The objective of this proposal is to go beyond the prior literature on career and wage dynamics by studying the interplay between within-firm careers and job mobility, which is an important unexplored area in the field of personnel economics. Our specific contributions are as follows:
First, we analyse the interplay between within-firm careers and job mobility in two complementary ways. In the first approach, we extend a work-horse career model to include endogenous across-firm mobility by adding match-specific productivity shocks and test the empirical implications of this model for worker turnover, career progress and wage dynamics. This would be the first career dynamics model in the literature to incorporate endogenous job mobility.
In the second approach, we extend models of occupational mobility to include career development and empirically test the resulting new predictions. Recent research has shown that the existing theories cannot explain all empirical regularities concerning occupational mobility. This may be because the existing frameworks do not allow for hierarchical moves. In both approaches, we use firm-level productivity shocks to generate job mobility.
Second, we develop and test new methods to distinguish empirically between the competing theoretical models of promotions. The theoretical literature has produced many different models of promotions, but distinguishing empirically among these models has proven elusive. In our earlier work, we have shown how to distinguish a particular class of promotion models from others. Now we extend that framework to cover a new and important class of models.
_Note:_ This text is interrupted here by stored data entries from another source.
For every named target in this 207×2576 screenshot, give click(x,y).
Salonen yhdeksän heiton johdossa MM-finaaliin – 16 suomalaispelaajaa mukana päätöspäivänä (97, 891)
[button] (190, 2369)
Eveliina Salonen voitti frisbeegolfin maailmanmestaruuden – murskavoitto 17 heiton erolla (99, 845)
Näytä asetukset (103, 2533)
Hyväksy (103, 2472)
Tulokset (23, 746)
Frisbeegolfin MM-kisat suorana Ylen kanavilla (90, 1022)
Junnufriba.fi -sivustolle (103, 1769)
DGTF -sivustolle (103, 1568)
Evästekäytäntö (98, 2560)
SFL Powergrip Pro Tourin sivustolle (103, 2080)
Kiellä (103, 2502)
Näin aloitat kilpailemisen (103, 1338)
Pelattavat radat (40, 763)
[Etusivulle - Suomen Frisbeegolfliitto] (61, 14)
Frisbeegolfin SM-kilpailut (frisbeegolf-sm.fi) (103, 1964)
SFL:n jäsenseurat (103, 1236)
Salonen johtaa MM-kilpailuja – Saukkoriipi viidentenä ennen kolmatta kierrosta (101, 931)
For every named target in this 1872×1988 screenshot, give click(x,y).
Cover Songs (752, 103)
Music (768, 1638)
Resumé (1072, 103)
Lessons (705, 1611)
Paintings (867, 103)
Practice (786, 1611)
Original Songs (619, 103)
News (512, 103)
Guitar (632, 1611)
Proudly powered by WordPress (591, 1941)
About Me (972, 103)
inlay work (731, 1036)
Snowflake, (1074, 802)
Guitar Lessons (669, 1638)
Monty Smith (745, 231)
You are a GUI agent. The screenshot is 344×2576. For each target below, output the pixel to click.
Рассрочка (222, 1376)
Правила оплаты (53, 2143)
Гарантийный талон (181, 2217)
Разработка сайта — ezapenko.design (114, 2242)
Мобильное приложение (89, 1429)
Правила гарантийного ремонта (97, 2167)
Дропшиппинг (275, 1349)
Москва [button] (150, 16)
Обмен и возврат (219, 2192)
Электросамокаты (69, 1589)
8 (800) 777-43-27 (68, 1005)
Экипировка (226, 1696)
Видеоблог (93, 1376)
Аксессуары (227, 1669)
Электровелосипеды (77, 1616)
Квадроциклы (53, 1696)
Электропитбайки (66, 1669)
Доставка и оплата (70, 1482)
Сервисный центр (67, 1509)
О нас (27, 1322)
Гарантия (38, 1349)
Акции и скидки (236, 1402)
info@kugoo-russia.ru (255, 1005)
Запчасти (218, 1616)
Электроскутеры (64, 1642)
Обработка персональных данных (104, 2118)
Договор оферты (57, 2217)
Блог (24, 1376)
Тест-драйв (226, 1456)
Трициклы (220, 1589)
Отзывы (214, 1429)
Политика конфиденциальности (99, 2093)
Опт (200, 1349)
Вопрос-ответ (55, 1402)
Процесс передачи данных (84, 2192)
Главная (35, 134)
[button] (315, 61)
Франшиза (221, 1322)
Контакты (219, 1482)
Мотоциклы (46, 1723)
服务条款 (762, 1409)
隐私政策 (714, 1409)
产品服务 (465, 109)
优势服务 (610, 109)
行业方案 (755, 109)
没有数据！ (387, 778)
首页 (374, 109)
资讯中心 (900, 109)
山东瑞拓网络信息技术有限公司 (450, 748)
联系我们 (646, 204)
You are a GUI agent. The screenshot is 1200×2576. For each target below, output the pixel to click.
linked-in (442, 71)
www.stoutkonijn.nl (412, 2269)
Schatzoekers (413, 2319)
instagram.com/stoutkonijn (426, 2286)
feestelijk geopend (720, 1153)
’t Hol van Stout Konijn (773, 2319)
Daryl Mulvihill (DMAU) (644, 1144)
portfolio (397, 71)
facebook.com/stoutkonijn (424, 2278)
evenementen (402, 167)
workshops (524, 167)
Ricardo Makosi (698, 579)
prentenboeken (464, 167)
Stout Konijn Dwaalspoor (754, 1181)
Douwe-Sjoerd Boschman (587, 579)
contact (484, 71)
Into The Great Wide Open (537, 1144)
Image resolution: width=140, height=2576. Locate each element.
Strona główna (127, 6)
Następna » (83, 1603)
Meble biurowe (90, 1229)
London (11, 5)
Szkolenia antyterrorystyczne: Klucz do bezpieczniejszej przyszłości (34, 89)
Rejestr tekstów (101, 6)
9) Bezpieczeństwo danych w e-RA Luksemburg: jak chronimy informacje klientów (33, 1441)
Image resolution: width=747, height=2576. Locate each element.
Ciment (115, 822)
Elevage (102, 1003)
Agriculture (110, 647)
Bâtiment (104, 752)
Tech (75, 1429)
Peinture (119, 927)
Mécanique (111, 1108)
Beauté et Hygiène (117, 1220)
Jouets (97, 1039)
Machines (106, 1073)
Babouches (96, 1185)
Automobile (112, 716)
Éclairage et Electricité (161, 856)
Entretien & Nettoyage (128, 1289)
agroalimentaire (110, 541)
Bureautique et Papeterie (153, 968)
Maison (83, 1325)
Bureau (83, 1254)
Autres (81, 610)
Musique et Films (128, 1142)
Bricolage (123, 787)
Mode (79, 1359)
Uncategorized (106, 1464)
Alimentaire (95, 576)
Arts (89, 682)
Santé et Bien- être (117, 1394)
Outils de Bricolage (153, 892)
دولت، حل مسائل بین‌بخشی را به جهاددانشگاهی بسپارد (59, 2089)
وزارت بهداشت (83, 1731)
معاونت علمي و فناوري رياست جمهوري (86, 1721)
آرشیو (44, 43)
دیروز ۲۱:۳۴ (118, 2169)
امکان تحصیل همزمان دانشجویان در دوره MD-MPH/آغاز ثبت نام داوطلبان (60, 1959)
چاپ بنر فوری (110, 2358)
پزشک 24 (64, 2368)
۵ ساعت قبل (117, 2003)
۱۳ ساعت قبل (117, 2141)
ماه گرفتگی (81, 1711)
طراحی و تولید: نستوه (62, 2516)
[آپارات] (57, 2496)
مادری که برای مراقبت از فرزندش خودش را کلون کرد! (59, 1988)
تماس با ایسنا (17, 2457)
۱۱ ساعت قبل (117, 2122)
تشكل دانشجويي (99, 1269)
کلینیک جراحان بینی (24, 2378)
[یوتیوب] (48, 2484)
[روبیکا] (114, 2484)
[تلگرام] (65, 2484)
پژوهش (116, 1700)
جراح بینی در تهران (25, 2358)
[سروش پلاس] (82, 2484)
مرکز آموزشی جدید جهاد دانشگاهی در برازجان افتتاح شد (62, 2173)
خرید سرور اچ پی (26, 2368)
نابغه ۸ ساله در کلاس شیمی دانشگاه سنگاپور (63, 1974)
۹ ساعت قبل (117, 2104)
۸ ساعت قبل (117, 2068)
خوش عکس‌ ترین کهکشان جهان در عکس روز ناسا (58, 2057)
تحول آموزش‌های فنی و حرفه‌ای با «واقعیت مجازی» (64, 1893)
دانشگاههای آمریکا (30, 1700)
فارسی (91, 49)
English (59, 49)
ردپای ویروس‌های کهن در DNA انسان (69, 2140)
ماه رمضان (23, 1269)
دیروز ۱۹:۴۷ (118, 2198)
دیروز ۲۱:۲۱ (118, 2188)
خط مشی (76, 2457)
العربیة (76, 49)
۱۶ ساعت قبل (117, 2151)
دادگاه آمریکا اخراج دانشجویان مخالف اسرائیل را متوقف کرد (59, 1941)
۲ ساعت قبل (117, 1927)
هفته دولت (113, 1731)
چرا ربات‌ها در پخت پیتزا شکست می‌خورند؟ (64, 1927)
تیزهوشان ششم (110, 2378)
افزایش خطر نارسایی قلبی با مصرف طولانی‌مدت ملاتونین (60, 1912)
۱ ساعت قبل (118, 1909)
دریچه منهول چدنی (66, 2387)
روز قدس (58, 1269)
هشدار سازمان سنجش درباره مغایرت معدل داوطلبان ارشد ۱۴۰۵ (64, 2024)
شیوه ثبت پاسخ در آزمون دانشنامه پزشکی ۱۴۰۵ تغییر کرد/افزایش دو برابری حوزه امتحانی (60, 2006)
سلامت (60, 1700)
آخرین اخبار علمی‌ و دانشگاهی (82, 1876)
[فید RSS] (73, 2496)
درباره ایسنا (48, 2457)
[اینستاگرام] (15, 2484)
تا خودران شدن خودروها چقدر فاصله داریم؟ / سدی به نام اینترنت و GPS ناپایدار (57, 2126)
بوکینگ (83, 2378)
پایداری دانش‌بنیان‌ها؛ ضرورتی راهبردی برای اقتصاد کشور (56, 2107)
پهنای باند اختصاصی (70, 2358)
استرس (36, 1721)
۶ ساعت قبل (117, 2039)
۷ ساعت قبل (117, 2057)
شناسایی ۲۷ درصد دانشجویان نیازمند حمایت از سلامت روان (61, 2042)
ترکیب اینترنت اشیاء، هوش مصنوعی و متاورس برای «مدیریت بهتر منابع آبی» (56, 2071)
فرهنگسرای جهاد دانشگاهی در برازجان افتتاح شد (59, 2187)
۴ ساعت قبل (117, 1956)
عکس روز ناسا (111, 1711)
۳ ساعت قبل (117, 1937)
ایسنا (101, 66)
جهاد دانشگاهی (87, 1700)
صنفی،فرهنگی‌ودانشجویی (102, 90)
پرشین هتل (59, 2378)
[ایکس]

We use a large, linked, employer–employee data set covering white-collar workers in Finnish manufacturing. This data set is exceptionally well-suited to the research questions at hand. First, it includes thousands of firms and millions of employee observations, allowing us to study the interplay of within-firm careers with job mobility. Second, the data are rich enough to empirically distinguish among alternative models of promotions. Third, the data set provides the necessary information on productivity and other firm-level variables.
Much of the analysis will use panel data techniques for linked employer-employee data. To empirically distinguish among different models of promotion, we estimate a system of structural equations by maximum likelihood.